Machine Learning Engineer - On-Device Adaptive Control
Job Description
The Energy Tech org at Apple is building on-device control systems that manage thermal and energy tradeoffs using on-device machine learning and control. This full-stack role combines data analysis, prototyping of MPC and ML control algorithms, and deployment on-device. You will work onsite in Seattle, WA and help bring control intelligence into the OS experience.
What you’ll do
- Design and implement on-device control systems for thermal and energy management.

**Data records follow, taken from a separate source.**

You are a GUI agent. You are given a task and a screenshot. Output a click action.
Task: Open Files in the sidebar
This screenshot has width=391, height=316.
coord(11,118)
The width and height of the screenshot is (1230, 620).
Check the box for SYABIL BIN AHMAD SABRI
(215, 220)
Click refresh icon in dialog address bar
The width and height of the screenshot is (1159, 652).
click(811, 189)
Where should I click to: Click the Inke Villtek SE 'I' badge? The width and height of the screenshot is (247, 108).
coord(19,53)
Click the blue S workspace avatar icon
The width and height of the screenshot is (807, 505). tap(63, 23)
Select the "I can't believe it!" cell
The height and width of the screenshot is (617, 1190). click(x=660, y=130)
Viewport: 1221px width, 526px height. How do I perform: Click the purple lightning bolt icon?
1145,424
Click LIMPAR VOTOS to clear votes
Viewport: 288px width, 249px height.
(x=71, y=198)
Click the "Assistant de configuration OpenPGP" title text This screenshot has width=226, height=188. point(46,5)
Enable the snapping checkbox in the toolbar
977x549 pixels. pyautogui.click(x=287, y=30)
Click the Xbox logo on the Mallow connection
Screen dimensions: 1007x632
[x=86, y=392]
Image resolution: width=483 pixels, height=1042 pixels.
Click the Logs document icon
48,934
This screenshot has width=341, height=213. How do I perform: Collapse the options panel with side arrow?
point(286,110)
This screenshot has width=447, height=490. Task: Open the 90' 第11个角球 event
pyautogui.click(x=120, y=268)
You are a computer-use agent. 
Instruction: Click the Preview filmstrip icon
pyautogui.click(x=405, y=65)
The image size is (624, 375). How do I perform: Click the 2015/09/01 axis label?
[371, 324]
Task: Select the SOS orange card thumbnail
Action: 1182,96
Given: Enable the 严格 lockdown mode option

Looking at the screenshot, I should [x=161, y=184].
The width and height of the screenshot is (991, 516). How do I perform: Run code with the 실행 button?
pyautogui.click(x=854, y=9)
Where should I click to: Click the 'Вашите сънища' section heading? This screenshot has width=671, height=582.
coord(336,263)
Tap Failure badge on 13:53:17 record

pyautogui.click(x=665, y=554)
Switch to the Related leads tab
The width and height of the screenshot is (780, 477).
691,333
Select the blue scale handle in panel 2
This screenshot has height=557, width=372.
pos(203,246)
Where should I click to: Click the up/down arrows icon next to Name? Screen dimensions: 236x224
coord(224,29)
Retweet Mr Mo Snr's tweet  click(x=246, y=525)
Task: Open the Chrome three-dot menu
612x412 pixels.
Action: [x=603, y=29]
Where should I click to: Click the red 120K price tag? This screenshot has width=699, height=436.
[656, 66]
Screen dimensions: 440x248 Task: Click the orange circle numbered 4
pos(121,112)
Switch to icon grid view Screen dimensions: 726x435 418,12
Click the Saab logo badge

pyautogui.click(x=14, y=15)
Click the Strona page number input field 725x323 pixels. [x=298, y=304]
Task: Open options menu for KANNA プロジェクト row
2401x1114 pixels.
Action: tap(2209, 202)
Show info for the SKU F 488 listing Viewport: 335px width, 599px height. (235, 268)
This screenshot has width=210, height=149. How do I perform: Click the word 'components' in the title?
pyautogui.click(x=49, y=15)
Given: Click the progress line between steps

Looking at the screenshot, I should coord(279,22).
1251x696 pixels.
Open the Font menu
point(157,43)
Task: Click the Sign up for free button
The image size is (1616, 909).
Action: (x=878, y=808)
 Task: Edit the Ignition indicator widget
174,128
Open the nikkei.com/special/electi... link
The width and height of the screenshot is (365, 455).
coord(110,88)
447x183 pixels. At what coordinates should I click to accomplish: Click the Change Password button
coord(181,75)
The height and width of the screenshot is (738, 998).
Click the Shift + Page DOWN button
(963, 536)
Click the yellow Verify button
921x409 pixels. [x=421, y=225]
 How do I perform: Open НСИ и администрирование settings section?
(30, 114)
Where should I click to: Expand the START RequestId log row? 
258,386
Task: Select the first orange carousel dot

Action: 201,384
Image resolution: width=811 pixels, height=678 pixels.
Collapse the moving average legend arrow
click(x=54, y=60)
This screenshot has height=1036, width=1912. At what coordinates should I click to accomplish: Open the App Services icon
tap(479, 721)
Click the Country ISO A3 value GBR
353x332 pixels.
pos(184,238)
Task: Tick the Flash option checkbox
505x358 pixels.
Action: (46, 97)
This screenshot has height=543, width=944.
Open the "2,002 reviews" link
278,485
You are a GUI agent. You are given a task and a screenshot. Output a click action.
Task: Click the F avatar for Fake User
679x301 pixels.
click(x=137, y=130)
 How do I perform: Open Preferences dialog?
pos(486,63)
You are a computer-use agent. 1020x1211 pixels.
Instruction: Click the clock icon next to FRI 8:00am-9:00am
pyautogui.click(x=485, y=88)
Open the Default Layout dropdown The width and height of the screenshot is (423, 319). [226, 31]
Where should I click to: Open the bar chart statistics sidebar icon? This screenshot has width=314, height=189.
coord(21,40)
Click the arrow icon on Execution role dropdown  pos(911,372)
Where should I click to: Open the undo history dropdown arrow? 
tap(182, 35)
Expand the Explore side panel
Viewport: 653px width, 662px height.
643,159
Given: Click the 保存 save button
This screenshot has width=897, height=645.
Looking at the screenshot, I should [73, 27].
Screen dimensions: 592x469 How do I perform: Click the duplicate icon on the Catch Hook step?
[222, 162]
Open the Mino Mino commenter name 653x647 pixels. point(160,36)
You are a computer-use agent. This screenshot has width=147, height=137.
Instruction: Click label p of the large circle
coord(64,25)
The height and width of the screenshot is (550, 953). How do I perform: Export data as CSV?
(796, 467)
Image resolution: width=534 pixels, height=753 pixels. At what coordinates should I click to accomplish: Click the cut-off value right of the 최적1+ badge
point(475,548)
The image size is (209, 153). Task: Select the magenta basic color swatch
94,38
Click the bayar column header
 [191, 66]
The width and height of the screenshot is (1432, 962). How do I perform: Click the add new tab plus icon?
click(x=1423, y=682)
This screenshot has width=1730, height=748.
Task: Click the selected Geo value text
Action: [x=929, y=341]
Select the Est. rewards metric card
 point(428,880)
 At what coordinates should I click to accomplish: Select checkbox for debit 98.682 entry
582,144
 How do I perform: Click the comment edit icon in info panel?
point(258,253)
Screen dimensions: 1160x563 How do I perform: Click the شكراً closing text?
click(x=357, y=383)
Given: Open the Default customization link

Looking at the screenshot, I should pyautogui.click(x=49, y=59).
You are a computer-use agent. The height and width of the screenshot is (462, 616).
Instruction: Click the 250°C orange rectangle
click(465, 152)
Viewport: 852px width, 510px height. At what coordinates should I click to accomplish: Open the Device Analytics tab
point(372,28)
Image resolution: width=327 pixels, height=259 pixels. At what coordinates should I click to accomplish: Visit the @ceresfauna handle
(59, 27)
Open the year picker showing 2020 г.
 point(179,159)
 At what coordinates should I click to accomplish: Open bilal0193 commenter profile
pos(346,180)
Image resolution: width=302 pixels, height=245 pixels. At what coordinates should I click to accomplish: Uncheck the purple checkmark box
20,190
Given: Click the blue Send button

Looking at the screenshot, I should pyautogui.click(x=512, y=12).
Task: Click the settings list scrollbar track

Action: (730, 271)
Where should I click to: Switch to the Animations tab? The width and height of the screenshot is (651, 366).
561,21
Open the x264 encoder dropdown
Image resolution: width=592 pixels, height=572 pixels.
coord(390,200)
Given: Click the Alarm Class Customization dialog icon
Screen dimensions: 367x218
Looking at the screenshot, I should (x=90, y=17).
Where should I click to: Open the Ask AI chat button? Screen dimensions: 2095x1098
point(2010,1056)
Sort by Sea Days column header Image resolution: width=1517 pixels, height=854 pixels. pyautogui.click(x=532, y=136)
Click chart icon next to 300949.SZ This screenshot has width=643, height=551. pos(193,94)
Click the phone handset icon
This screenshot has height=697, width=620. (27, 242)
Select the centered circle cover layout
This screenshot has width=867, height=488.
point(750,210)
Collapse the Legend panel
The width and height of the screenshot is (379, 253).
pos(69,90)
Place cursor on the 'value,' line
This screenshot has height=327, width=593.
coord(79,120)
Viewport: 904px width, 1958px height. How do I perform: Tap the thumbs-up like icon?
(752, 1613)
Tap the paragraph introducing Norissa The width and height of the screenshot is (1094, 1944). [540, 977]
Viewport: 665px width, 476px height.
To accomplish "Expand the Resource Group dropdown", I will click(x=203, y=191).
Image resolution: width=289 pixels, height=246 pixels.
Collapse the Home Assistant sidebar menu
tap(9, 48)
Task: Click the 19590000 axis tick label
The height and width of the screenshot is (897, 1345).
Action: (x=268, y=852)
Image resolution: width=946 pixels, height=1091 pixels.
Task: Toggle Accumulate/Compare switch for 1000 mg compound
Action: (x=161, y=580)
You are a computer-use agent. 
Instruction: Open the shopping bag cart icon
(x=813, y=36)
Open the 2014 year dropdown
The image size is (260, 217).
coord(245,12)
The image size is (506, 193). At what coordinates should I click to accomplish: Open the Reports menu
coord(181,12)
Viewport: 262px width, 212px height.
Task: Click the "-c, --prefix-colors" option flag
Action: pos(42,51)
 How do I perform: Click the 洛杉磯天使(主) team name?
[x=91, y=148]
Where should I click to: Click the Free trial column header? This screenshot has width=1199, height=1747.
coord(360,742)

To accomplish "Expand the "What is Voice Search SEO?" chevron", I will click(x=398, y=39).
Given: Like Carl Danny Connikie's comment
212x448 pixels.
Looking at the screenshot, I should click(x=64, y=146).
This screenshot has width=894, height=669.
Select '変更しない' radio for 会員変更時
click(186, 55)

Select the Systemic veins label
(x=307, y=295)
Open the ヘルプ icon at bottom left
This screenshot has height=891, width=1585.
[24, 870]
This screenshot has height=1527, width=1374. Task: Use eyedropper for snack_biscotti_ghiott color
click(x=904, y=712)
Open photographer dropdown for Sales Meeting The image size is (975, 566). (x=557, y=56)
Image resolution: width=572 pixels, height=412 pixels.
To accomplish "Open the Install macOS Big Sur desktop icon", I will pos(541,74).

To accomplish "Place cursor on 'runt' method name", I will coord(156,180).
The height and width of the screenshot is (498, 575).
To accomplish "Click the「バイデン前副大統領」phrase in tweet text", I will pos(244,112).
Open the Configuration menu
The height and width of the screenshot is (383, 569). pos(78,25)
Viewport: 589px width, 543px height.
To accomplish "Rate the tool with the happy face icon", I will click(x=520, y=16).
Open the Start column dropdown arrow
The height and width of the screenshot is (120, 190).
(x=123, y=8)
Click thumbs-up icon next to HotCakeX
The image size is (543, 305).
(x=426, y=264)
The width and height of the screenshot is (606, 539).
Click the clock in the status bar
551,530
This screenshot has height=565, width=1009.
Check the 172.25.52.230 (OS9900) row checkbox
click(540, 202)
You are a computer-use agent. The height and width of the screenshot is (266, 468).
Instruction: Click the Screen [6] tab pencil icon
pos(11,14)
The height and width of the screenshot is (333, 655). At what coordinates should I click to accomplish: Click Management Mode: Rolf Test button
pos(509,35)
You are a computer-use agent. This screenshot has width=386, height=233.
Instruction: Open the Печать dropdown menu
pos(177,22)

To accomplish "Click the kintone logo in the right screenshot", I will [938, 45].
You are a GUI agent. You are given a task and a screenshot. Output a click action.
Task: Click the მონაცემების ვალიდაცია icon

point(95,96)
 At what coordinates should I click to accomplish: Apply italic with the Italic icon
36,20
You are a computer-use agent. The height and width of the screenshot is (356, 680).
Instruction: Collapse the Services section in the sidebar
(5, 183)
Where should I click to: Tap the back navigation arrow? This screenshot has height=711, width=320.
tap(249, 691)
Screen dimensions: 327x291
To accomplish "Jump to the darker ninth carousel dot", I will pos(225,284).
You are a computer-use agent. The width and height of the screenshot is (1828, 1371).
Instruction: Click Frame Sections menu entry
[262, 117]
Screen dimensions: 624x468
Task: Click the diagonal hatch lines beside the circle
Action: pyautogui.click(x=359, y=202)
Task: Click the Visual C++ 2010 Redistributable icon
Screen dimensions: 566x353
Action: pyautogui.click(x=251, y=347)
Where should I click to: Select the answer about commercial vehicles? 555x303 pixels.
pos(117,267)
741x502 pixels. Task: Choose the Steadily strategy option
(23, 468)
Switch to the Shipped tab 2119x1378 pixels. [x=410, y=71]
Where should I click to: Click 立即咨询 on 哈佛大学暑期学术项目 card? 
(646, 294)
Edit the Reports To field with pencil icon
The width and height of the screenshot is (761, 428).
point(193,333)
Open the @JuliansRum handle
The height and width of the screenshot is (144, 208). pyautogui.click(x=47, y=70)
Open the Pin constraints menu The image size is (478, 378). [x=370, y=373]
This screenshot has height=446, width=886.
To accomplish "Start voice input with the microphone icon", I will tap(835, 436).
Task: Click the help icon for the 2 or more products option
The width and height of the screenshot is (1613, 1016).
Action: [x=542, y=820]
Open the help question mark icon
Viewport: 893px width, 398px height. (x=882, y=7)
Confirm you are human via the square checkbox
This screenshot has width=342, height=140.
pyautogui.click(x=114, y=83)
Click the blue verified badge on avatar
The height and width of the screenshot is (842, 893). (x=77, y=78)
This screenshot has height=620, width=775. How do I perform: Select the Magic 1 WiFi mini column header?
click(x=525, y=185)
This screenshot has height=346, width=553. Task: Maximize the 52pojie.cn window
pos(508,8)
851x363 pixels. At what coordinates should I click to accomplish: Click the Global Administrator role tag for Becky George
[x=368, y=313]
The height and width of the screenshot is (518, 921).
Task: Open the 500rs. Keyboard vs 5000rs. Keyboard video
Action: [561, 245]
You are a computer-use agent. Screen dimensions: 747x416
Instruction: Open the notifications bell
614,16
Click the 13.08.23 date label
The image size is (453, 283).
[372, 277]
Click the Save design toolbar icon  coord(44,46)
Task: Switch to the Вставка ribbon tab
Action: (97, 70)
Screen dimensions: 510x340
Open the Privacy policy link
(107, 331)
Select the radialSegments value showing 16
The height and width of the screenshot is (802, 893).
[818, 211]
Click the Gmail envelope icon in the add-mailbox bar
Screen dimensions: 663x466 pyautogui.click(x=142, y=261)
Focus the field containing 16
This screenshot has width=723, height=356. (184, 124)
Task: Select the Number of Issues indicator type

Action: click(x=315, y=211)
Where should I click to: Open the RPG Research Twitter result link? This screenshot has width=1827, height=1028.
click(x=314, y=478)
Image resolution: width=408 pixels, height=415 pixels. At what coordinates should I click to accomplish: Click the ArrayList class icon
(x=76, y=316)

- Build and fit thermal models using lab and field data.
- Prototype MPC and related control algorithms end-to-end, from data analysis to on-device deployment.
- Analyze large-scale field telemetry to characterize device behavior and validate models.
- Define and tune cost functions that encode system-level tradeoffs.
- Partner with firmware, hardware, and platform teams to integrate control systems into the OS.
What you bring
- MS or PhD in controls, robotics, electrical engineering, computer science (or BS with relevant experience).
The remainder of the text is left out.